Examples of GAP, and where the GAP insurance is most needed:
1. You purchase a brand new vehicle at $40,000 and the dealer let you go without making any down payments because of your perfect credit score. Nine months later your vehicle get stolen, and you are left with a $36,620 loan. Your insurance company argues that the fair market value of your vehicle (they can get you same one) is 30,600. In this case, $6,020. Your GAP insurance, if you have it, will cover that amount.
2. You decide to purchase a used SUV and the best offer you negotiated was $19,500. You knew that you paid $4,000 extra because the truck is equipped with brand name DVD player, TVs, sound system, and very lovely rims (neither is part of the insurable value of the truck with the auto insurance company.) Because of your low credit score the lienholder charged you an APR of 25% on the loan. You made only $3,500 down, hence leaving you with a loan of $16,000. After a full year of making payments you got into a car accident and your SUV was a total loss. You insurance company decides that the value of the high mileage truck with all the not-insured extras was only $7,500. After making payments for a year, your balance is still $13,500. In this case we have a gap of $6,000 that would be paid by the GAP insurance, assuming that you purchased the coverage.
Who needs GAP coverage? Normally people who over paid (over charged) for an auto, or people who made small or no down payments are the people who will have some sort of GAP, therefore, they need the coverage. Also people who buy high mileage autos or hackneyed, over used, autos, at a price that was too close to the Actual Cash Value of the vehicle will also have a gap issue. Some insurance companies will underpay total loss claims for overused vehicles, salvaged vehicles, or autos with prior extensive damage. Also, if your loan has very high APR chances are higher that you are paying off your loan note at a very slow pace, at the same time your car is steadily depreciating, leaving you with a even wider gap. One more group of people who need it are those who cannot pay for the gap in the event of future total damage.
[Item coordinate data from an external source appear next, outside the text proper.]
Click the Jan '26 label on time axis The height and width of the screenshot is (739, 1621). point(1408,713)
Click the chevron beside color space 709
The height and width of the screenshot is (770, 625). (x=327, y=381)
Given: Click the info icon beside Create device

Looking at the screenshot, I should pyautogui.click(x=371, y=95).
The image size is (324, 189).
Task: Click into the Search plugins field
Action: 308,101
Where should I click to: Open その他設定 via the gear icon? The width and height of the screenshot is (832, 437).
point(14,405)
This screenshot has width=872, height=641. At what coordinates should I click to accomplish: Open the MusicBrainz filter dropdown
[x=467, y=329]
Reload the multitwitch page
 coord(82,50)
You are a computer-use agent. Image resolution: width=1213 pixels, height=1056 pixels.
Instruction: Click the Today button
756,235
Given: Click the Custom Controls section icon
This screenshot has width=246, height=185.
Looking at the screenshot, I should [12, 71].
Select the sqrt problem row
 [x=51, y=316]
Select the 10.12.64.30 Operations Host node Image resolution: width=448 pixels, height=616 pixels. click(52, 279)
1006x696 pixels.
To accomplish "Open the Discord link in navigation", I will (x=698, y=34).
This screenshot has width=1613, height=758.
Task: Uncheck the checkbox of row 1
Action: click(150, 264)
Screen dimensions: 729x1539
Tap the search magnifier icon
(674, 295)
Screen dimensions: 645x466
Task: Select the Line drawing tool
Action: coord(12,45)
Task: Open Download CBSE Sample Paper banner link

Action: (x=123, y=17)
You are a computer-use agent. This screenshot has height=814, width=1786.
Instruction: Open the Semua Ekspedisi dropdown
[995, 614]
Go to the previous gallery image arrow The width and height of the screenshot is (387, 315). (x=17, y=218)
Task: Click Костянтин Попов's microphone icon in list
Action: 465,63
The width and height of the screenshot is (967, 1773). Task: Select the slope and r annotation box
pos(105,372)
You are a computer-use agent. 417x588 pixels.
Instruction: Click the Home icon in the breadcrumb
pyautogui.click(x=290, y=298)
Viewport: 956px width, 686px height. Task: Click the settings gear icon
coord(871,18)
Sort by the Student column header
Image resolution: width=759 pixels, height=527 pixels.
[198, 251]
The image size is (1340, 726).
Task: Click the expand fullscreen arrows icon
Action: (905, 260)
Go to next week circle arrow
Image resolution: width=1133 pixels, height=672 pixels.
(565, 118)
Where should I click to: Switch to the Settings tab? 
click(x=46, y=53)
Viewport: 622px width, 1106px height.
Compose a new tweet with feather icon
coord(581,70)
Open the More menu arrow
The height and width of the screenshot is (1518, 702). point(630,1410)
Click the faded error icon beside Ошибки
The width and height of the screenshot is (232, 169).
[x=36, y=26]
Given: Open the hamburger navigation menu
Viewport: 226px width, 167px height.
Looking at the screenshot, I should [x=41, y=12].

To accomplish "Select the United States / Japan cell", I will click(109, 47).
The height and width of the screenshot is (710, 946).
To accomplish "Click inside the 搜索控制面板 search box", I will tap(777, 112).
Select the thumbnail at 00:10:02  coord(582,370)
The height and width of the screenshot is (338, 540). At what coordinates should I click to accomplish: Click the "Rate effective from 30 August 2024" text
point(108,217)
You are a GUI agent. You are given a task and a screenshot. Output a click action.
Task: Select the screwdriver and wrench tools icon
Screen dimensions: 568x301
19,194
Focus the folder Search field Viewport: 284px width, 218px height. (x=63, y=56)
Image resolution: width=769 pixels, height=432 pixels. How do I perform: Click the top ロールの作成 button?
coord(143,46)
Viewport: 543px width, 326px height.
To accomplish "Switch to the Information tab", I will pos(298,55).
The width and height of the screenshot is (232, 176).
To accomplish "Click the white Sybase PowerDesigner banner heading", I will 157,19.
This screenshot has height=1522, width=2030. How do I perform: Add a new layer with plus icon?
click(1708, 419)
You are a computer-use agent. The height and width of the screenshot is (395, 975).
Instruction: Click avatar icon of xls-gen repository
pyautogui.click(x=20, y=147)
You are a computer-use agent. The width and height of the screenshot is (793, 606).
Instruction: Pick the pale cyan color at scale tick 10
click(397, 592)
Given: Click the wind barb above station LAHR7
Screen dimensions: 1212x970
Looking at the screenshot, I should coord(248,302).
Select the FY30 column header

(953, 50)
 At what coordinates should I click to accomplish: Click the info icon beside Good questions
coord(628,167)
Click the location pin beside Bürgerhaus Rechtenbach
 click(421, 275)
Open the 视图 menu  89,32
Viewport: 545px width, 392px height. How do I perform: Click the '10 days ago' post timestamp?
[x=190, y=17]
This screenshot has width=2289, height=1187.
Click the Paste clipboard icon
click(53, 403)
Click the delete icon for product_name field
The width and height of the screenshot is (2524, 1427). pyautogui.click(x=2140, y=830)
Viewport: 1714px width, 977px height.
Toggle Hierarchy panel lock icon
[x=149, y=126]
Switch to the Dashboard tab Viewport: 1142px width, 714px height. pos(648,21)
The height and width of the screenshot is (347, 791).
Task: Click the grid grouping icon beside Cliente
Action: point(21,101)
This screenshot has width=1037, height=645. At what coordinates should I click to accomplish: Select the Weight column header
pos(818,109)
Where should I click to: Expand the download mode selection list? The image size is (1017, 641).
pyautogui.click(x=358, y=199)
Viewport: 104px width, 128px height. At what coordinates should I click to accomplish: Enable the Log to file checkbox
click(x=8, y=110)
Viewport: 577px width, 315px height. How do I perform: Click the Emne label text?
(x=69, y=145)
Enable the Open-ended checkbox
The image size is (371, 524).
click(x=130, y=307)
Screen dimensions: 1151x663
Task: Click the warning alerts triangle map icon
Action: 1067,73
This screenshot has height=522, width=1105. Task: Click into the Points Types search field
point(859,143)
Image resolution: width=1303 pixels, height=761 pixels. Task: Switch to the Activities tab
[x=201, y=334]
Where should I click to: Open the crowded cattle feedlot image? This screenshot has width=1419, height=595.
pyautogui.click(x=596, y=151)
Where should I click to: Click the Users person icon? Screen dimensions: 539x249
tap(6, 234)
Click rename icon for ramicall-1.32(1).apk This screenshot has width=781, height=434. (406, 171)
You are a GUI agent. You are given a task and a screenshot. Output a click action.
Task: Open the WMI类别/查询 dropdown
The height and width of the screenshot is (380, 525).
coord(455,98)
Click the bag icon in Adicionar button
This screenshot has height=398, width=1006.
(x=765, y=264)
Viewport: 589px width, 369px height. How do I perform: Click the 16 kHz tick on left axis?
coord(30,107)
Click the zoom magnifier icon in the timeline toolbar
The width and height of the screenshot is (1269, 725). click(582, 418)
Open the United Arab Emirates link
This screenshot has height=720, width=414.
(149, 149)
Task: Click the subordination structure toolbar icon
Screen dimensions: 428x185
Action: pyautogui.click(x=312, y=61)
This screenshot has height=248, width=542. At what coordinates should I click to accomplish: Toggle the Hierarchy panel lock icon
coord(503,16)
Used and new car dealers may suggest that you obtain GAP insurance through them. Keep in mind that GAP insurance is not compulsory, but it's fine to have if you really need it. Nevertheless, before you get your GAP coverage at the finance manager desk of the car dealership you need, first, to get some idea if you need the coverage or not. Contact your insurance broker and see what's the worth of the auto you are purchasing in the books. You can also use Kelly Blue Book to decide the worth of the car. Accordingly, and based on the sum of loan note you are borrowing you may be able to tell the approximate amount of gap that may exist, if there is any gap.
GAP insurance coverage is a single premium policy that is sold for the life of the loan. The price runs from $250 to $600 for the life of the loan. Most GAP policies can be canceled within specific number of months, and you may (or may not) get some refund, after paying all administrative cost and commission, assuming that you remember to cancel, and you know how to do it; in the event you sell your car or payoff the loan prematurely.
For people who purchase a brand new luxury auto with no down payment and with a potential gap of $20,000, it may be worth it to pay $700 for gap insurance coverage. But for other people who purchases a $6,000 used car with a potential GAP of $1,200 it will not make any sense to spend $350 to get GAP insurance. If you make a decision to get GAP insurance, try to get some quotes before you sign on for that coverage at the car dealership. There are lots of websites that will offer you with a competitive price for GAP insurance coverage.